Burial at Sea stands as both the knot that ties the entire series so impossibly together, and a complete upheaval of both its mechanics, and what you presume to know about the narrative that has been twisting through these games for years. Within its opening moments it had already keelhauled much of what was told through the first episode, introducing so many questions with no easy (or possibly any) answers. Questions that looped back around to the very first game, in ways I couldn’t believe, and was dumbstruck when the answers finally did lie before me as I struggled to take it all in. It’s extremely precarious to mention even the smallest plot detail, as Irrational has essentially extended the mind numbing ending moments of Infinite into three hours of continual insanity that never lets up until it’s finally time to lay all the cards on the table, as everything suddenly becomes clear.
I was quite literally at a loss for words throughout most of the experience, moving forward while my brain struggled to keep up, but what’s so remarkable about this second episode is how much it feels like something planned from the very beginning before anyone even knew what Bioshock was or what it would turn into. It’s not an extension of the series for people who want it (as the first episode was), but a critical slice of plot development only possible to exist after everything that came before it.
It also helps that going through and learning Burial at Sea’s secrets is so enjoyable, bringing perhaps the biggest change to Bioshock’s mechanics that the series has ever known, yet finding ways to root them all firmly in its world with as much polish as if they had always been there and we just couldn’t see them.
Stealth has become a necessity in episode two, evolving from the interesting but shallow change of pace it was in the first episode into an engaging, critical element of episode two’s gameplay. You’re much weaker now than you’ve ever been, and that translates into needing to use your head rather than your guns whenever possible, and Irrational has provided the tools to do so with an essential new ability that allows you to spot enemies through walls and turn invisible, as well as a handful of slick alterations to a handful of the series systems to better allow you to sneak around levels. I was a tad concerned to learn just how stealth oriented the episode was, but after just a few minutes of playing around with these new mechanics my worries were set at ease and I began to love stalking and concealing myself from enemies, picking them off one by one.

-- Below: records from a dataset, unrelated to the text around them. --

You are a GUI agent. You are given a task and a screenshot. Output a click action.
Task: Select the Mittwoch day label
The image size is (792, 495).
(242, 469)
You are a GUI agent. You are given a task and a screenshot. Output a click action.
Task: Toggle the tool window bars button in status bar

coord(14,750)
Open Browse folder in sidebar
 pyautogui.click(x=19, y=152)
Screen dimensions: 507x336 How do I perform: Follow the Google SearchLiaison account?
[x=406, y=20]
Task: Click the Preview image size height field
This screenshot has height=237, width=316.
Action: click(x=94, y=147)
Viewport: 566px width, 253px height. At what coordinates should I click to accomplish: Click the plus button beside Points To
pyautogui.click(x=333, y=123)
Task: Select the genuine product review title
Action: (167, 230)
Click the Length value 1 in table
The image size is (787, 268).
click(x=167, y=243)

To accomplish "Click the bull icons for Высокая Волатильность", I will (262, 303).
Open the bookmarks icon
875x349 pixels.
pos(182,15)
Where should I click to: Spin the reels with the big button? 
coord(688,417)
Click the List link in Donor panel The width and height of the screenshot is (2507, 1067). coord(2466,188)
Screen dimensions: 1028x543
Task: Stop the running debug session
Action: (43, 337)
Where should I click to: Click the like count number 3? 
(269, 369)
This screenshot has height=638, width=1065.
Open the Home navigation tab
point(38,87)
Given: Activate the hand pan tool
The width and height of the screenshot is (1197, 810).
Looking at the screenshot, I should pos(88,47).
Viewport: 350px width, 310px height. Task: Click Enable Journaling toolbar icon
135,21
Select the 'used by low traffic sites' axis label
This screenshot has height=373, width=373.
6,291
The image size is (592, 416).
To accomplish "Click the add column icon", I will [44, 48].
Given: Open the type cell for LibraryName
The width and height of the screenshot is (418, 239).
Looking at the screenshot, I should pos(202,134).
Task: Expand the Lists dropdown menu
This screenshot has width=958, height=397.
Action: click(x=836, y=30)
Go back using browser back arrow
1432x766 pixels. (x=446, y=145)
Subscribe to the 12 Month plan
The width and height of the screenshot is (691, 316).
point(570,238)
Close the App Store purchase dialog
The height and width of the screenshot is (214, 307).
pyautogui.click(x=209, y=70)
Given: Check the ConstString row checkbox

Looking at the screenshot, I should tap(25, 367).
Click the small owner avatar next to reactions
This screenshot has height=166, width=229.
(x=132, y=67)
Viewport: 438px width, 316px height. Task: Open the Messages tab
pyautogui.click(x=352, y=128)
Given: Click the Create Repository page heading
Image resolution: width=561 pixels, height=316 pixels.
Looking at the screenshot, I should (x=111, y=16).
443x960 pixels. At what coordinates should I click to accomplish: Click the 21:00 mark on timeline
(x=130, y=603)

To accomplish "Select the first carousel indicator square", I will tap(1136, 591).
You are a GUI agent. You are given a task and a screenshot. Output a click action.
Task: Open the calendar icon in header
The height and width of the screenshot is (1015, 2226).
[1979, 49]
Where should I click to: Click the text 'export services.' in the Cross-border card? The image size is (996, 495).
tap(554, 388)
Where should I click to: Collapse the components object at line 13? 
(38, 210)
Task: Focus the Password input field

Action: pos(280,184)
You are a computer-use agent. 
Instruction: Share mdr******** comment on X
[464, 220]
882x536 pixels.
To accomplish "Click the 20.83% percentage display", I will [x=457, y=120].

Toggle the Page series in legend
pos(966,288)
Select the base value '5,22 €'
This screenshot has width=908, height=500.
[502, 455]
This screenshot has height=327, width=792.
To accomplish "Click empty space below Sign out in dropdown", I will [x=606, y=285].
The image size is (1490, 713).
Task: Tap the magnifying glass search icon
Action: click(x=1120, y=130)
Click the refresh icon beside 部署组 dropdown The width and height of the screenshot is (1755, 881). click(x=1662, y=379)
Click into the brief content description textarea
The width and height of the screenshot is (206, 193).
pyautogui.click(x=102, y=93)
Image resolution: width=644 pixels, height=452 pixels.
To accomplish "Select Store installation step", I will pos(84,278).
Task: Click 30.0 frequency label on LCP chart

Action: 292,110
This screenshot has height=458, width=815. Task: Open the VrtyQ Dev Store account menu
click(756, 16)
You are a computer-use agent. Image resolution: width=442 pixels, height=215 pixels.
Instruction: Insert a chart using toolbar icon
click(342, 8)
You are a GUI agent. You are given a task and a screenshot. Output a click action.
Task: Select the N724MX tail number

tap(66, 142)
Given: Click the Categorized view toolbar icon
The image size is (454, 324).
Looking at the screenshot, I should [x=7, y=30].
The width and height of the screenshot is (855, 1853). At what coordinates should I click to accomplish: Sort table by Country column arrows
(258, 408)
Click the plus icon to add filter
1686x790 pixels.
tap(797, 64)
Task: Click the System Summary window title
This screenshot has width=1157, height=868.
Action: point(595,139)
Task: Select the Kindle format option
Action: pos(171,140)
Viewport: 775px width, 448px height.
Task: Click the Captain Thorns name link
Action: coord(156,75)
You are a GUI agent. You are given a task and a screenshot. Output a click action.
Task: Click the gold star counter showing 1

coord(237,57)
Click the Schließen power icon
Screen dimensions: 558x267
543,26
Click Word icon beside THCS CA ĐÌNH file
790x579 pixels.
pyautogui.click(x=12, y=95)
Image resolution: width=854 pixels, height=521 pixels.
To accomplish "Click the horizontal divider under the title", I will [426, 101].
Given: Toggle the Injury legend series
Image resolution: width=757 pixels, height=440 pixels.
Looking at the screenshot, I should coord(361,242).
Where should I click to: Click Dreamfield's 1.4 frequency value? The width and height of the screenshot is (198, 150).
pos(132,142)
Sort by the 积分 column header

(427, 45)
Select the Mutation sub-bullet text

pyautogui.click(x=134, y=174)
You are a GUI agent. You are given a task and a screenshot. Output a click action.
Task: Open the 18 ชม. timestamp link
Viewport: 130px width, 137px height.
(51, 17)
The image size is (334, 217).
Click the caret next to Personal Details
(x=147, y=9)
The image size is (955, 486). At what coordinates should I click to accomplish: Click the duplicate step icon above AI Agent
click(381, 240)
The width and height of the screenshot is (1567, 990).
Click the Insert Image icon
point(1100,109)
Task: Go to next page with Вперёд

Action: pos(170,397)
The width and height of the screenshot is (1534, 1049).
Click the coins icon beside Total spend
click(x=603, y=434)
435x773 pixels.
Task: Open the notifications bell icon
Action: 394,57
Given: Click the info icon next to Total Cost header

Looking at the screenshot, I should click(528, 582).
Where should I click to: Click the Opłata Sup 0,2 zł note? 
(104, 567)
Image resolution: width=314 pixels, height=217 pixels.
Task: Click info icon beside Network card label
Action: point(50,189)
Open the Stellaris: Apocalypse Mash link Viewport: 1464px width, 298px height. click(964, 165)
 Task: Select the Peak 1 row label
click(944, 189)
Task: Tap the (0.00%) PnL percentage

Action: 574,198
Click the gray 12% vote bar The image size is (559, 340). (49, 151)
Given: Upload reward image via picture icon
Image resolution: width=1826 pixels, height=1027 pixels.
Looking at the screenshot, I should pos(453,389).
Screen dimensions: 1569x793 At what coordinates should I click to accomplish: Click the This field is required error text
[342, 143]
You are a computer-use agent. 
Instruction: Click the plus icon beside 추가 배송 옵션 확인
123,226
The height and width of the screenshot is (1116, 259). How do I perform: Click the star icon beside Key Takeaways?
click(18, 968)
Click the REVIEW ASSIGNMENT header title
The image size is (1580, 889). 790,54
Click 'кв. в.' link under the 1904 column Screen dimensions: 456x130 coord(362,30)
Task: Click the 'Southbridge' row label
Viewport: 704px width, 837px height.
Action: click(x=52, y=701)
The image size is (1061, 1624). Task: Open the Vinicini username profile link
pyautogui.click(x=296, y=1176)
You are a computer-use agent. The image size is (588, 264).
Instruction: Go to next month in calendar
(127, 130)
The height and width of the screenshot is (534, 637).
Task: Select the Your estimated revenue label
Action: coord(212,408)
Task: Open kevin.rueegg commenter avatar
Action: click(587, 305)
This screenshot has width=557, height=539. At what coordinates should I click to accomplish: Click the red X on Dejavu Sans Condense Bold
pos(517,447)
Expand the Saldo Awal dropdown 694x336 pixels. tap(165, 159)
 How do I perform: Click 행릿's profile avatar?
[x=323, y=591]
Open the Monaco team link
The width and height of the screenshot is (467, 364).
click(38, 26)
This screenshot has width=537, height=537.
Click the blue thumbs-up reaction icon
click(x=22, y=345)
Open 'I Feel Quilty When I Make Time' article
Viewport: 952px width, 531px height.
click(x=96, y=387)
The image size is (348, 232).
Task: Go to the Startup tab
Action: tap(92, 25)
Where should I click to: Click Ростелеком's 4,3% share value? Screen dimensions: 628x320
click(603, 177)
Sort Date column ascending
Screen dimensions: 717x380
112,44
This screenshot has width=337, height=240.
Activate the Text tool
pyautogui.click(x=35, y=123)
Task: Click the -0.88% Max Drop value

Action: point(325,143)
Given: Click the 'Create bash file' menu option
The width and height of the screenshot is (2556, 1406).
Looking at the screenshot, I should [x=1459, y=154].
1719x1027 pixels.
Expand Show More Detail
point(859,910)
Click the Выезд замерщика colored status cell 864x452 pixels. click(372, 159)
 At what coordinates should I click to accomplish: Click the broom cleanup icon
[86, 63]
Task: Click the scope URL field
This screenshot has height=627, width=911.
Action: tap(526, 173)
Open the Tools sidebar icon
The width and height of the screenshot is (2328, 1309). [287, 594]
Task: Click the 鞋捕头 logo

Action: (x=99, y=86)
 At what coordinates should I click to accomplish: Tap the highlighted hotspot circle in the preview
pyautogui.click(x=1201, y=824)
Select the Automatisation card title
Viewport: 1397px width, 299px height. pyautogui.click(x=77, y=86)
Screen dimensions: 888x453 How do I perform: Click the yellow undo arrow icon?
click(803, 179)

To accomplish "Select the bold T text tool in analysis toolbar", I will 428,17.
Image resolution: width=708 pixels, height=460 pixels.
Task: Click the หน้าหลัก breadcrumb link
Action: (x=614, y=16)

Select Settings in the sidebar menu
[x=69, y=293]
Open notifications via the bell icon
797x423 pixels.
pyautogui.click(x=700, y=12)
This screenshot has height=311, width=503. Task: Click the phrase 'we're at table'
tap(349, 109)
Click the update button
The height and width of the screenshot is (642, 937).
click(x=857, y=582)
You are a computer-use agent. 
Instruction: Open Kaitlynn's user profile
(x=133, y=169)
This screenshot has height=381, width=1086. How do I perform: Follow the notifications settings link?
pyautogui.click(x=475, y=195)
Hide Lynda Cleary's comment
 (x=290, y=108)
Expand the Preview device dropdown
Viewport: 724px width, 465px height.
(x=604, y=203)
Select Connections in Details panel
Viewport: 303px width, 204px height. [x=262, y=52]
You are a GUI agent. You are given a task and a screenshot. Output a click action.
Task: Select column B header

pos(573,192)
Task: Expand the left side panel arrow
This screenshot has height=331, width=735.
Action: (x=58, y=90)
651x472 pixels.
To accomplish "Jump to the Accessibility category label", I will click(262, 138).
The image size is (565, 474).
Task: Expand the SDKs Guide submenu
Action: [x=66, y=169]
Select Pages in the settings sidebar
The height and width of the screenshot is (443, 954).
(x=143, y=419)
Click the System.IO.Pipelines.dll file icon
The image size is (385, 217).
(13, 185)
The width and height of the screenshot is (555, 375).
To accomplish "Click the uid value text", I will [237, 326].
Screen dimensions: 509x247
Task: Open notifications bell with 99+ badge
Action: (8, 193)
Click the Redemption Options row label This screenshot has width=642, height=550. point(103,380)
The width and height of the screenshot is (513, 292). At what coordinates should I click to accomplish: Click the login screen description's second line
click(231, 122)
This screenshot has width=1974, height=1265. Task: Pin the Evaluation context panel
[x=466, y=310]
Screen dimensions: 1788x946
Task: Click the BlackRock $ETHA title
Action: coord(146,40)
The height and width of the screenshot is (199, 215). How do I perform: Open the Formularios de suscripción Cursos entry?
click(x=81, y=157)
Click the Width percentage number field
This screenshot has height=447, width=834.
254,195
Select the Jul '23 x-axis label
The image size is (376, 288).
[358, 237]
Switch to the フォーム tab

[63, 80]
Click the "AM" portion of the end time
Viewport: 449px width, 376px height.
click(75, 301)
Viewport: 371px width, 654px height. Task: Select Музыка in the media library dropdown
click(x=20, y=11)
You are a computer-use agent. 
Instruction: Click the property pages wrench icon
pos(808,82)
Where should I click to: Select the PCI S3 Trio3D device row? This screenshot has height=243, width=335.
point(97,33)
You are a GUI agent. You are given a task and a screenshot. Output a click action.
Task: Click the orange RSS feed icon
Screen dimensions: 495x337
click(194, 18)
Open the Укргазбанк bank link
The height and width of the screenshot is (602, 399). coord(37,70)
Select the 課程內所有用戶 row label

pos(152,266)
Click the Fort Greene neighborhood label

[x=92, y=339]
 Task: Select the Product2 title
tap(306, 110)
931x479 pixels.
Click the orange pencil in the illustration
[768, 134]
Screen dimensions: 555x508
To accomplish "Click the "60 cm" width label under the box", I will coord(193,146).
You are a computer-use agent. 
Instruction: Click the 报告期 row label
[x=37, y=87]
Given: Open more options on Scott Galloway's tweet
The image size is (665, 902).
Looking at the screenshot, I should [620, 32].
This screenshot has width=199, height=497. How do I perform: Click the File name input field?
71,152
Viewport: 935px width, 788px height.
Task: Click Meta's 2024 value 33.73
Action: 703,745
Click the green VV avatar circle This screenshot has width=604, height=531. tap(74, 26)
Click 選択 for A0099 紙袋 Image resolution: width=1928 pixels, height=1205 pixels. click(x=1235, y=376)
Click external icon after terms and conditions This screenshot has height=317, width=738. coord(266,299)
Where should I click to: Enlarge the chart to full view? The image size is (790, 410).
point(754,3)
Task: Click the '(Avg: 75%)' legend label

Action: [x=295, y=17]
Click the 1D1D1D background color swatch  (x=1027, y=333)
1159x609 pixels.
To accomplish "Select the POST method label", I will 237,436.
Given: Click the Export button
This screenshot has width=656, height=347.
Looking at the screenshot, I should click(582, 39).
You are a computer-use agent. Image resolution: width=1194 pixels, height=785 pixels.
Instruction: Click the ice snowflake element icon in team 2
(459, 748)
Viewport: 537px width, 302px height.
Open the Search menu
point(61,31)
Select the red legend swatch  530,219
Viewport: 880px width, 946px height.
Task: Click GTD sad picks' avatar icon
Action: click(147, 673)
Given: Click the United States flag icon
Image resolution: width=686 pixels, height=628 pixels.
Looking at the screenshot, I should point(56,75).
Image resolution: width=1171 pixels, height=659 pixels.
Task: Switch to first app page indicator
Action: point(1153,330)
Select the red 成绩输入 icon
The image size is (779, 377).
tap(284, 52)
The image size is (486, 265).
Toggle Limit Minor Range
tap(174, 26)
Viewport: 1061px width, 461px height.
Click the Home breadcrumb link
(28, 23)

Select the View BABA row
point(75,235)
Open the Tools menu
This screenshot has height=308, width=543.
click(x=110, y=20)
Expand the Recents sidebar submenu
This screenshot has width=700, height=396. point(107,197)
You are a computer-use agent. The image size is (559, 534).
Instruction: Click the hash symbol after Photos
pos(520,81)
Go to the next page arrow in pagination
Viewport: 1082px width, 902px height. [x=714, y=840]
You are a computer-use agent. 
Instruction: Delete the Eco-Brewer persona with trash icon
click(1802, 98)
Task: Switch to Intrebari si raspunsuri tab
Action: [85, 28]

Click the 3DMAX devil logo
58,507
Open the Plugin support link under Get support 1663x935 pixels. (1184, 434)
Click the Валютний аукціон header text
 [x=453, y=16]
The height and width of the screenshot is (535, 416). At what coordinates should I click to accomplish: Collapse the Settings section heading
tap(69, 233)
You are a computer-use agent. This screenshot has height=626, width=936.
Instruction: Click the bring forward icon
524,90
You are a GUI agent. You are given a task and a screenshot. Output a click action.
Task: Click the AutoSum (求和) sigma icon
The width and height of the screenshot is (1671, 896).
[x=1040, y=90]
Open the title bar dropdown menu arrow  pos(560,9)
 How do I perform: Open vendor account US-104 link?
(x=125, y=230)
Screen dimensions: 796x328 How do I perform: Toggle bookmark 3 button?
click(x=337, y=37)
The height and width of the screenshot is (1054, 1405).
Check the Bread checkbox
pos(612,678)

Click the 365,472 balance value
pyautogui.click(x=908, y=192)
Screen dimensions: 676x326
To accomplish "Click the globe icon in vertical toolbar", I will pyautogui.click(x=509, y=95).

Though my health bar was constricted, I never felt like I was the one who needed to worry, instead moving about like a predator waiting for my chance to strike. It’s a distinction that is probably the biggest reason that episode two succeeds in creating a stealth game (seemingly out of thin air) that’s so immensely entertaining even without the constant story beats driving you forward. It’s like nothing the series has ever done before, which makes it so surprising that part of me is now wishing there was a way to incorporate the mechanics into the other games, so I could have more time to play with them.
The second episode of Burial at Sea is a better send off for the series from Irrational than I ever could have predicted. It calls back to the original game, while pulling it ever closer to Infinite, in ways that seem like some master plan Ken Levine cooked up from Bioshock’s conception, as if he somehow had the plans for the series already worked out and just needed a bit of time and a substantial budget to see them come to fruition. It’s a perfect close to a book I didn’t want to stop reading, yet another reimagining of how that book reads, and one that I’m probably going to need at least a few more times through to even begin to fully understand.